Extracted records:
- Opening Delimiter -

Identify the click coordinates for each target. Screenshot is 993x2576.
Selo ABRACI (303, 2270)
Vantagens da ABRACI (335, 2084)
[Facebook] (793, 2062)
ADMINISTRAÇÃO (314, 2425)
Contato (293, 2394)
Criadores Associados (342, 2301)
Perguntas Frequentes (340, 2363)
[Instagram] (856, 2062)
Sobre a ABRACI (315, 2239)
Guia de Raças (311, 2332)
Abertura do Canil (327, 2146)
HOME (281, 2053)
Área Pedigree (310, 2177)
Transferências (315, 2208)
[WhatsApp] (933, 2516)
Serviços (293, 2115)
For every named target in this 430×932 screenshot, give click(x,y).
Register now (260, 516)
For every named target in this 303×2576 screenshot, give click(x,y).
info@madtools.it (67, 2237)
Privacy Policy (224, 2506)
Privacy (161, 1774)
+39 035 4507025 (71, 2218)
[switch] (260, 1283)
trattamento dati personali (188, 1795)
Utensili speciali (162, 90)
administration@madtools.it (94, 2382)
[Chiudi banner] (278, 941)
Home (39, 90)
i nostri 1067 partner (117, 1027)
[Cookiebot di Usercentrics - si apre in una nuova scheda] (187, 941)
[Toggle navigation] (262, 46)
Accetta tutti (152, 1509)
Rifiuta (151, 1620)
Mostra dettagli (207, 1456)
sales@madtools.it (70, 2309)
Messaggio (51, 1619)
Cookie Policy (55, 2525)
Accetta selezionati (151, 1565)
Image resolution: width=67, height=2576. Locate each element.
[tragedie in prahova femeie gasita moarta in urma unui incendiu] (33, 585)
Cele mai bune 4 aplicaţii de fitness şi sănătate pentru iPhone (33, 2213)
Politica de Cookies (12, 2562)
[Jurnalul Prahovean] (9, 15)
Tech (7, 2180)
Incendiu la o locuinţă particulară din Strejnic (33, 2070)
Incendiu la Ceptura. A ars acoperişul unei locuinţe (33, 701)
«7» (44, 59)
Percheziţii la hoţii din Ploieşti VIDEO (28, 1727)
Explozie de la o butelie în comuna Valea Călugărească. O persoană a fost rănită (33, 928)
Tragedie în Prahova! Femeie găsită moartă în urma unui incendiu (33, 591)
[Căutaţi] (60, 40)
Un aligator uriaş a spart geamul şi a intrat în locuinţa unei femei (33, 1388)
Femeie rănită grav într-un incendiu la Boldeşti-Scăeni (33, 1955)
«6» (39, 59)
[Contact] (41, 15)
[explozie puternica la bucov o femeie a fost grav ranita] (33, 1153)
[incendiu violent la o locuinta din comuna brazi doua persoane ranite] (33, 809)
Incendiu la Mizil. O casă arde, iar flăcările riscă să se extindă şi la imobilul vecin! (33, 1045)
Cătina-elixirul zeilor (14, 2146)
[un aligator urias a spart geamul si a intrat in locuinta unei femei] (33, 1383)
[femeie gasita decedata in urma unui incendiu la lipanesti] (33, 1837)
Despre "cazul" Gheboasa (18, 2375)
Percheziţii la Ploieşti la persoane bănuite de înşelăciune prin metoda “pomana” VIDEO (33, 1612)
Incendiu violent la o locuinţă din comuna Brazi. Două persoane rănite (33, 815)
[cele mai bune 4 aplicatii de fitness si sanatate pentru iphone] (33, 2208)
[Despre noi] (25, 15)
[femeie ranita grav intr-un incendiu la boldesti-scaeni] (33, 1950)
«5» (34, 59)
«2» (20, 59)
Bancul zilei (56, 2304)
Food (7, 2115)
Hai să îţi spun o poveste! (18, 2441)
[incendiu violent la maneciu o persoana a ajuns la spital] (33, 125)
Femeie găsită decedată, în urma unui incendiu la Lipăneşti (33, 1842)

- Closing Delimiter -

Task directions: The answer should be an exact reproduction of all the entries.

Solution:
Identify the click coordinates for each target. Screenshot is 993x2576.
Selo ABRACI (303, 2270)
Vantagens da ABRACI (335, 2084)
[Facebook] (793, 2062)
ADMINISTRAÇÃO (314, 2425)
Contato (293, 2394)
Criadores Associados (342, 2301)
Perguntas Frequentes (340, 2363)
[Instagram] (856, 2062)
Sobre a ABRACI (315, 2239)
Guia de Raças (311, 2332)
Abertura do Canil (327, 2146)
HOME (281, 2053)
Área Pedigree (310, 2177)
Transferências (315, 2208)
[WhatsApp] (933, 2516)
Serviços (293, 2115)
For every named target in this 430×932 screenshot, give click(x,y).
Register now (260, 516)
For every named target in this 303×2576 screenshot, give click(x,y).
info@madtools.it (67, 2237)
Privacy Policy (224, 2506)
Privacy (161, 1774)
+39 035 4507025 (71, 2218)
[switch] (260, 1283)
trattamento dati personali (188, 1795)
Utensili speciali (162, 90)
administration@madtools.it (94, 2382)
[Chiudi banner] (278, 941)
Home (39, 90)
i nostri 1067 partner (117, 1027)
[Cookiebot di Usercentrics - si apre in una nuova scheda] (187, 941)
[Toggle navigation] (262, 46)
Accetta tutti (152, 1509)
Rifiuta (151, 1620)
Mostra dettagli (207, 1456)
sales@madtools.it (70, 2309)
Messaggio (51, 1619)
Cookie Policy (55, 2525)
Accetta selezionati (151, 1565)
Image resolution: width=67, height=2576. Locate each element.
[tragedie in prahova femeie gasita moarta in urma unui incendiu] (33, 585)
Cele mai bune 4 aplicaţii de fitness şi sănătate pentru iPhone (33, 2213)
Politica de Cookies (12, 2562)
[Jurnalul Prahovean] (9, 15)
Tech (7, 2180)
Incendiu la o locuinţă particulară din Strejnic (33, 2070)
Incendiu la Ceptura. A ars acoperişul unei locuinţe (33, 701)
«7» (44, 59)
Percheziţii la hoţii din Ploieşti VIDEO (28, 1727)
Explozie de la o butelie în comuna Valea Călugărească. O persoană a fost rănită (33, 928)
Tragedie în Prahova! Femeie găsită moartă în urma unui incendiu (33, 591)
[Căutaţi] (60, 40)
Un aligator uriaş a spart geamul şi a intrat în locuinţa unei femei (33, 1388)
Femeie rănită grav într-un incendiu la Boldeşti-Scăeni (33, 1955)
«6» (39, 59)
[Contact] (41, 15)
[explozie puternica la bucov o femeie a fost grav ranita] (33, 1153)
[incendiu violent la o locuinta din comuna brazi doua persoane ranite] (33, 809)
Incendiu la Mizil. O casă arde, iar flăcările riscă să se extindă şi la imobilul vecin! (33, 1045)
Cătina-elixirul zeilor (14, 2146)
[un aligator urias a spart geamul si a intrat in locuinta unei femei] (33, 1383)
[femeie gasita decedata in urma unui incendiu la lipanesti] (33, 1837)
Despre "cazul" Gheboasa (18, 2375)
Percheziţii la Ploieşti la persoane bănuite de înşelăciune prin metoda “pomana” VIDEO (33, 1612)
Incendiu violent la o locuinţă din comuna Brazi. Două persoane rănite (33, 815)
[cele mai bune 4 aplicatii de fitness si sanatate pentru iphone] (33, 2208)
[Despre noi] (25, 15)
[femeie ranita grav intr-un incendiu la boldesti-scaeni] (33, 1950)
«5» (34, 59)
«2» (20, 59)
Bancul zilei (56, 2304)
Food (7, 2115)
Hai să îţi spun o poveste! (18, 2441)
[incendiu violent la maneciu o persoana a ajuns la spital] (33, 125)
Femeie găsită decedată, în urma unui incendiu la Lipăneşti (33, 1842)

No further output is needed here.